* _Activities_:
1. According to the passage about The Monk, in what year was the novel completed?
2. Echo the passage about The Monk, everything from "Early on, he" down to "resourceful, and independent.".

Early on, he is seduced by a novice who turns out to be a woman in disguise,
but a woman with so-called masculine qualities: she is highly intelligent,
resourceful, and independent.
Noting that Lewis never married or had
children, his biographers have speculated that he may have been gay; the
fact that his Abbot quickly gets into an illicit sexual relationship with a woman who
not only dresses, but also behaves like a man may lend some support to this
idea. Then again, it may simply indicate that Lewis appreciated women’s
capacities for intelligence, resourcefulness, and independence. In any case, as
D. L. Macdonald points out, to identify Lewis as a homosexual would be anachronistic,
given that the word was not used as a noun until 1912. Foucault suggests that although
the recognisable social existence of homosexuals predated this linguistic
development, it is a relatively recent phenomenon:
As defined by the ancient civil or canonical codes, sodomy was a category of forbidden acts; their perpetrator was nothing more that the juridical subject of them. The nineteenth-century homosexual became a personage… (History of Sexuality, 1: 43)
This can be seen as one consequence of the
more general rise of concern with personal identity and responsibility that
occurred during the seventeenth and eighteenth centuries of European history and intensified at
the time of the French revolution. This was when The Monk was written (it was completed in 1795), and also when the
noun responsibility first appeared in
both the English and the French language. From this perspective, the novel can
be seen as a highly engaging, and still relevant meditation on anxieties about
sexuality, conceived as a dangerous matter of individual and political responsibility, tightly linked to personal identity.
It strikes me that the historical shift
from imputability or accountability for acts,
to responsibility for one’s person,
is also relevant to the social complexities of becoming vegan (which
incidentally is a very recent possibility: the term was coined by an English
animal rights advocate in 1944). It is one thing to refrain from consuming
animal products; it is another to defend or claim the identity of “being” a
vegan. However, in a social space dominated by identity politics and the
concept of personal responsibility, it is near impossible to do the first
without engaging with judgments in relation to the second.

* _Source data_:
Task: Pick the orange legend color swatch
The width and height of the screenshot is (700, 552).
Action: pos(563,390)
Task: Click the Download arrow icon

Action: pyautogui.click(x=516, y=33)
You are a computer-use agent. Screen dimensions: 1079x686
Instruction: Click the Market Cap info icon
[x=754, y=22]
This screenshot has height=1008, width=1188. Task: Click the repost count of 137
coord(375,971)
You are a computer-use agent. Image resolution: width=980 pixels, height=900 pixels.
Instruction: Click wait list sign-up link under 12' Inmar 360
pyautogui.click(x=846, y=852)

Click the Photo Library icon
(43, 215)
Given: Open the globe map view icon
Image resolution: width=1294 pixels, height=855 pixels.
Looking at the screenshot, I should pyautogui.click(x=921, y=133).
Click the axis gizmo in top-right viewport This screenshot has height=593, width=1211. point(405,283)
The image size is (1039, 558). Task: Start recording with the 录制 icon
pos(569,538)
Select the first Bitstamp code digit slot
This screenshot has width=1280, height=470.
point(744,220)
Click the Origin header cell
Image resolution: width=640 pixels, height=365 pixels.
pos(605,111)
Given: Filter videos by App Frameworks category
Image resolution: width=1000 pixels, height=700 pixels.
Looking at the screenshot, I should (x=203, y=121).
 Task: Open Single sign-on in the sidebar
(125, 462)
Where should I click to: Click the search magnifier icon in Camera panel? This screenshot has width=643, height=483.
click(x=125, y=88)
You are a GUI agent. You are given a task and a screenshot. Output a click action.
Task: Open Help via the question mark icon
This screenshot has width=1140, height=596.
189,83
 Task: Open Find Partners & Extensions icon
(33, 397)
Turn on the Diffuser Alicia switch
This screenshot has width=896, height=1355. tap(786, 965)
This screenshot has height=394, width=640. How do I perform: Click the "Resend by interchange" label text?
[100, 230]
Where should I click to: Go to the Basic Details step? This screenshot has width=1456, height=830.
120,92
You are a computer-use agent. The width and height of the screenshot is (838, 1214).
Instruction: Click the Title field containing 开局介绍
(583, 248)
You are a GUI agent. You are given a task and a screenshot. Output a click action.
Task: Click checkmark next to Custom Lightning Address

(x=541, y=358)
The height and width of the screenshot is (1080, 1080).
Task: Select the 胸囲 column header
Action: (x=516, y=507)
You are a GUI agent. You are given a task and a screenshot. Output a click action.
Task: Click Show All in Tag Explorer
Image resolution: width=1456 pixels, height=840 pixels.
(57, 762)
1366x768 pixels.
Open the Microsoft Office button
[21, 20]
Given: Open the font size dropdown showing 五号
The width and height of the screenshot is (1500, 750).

* _Answers by item number_:
1. 1795

2.
Early on, he is seduced by a novice who turns out to be a woman in disguise,
but a woman with so-called masculine qualities: she is highly intelligent,
resourceful, and independent.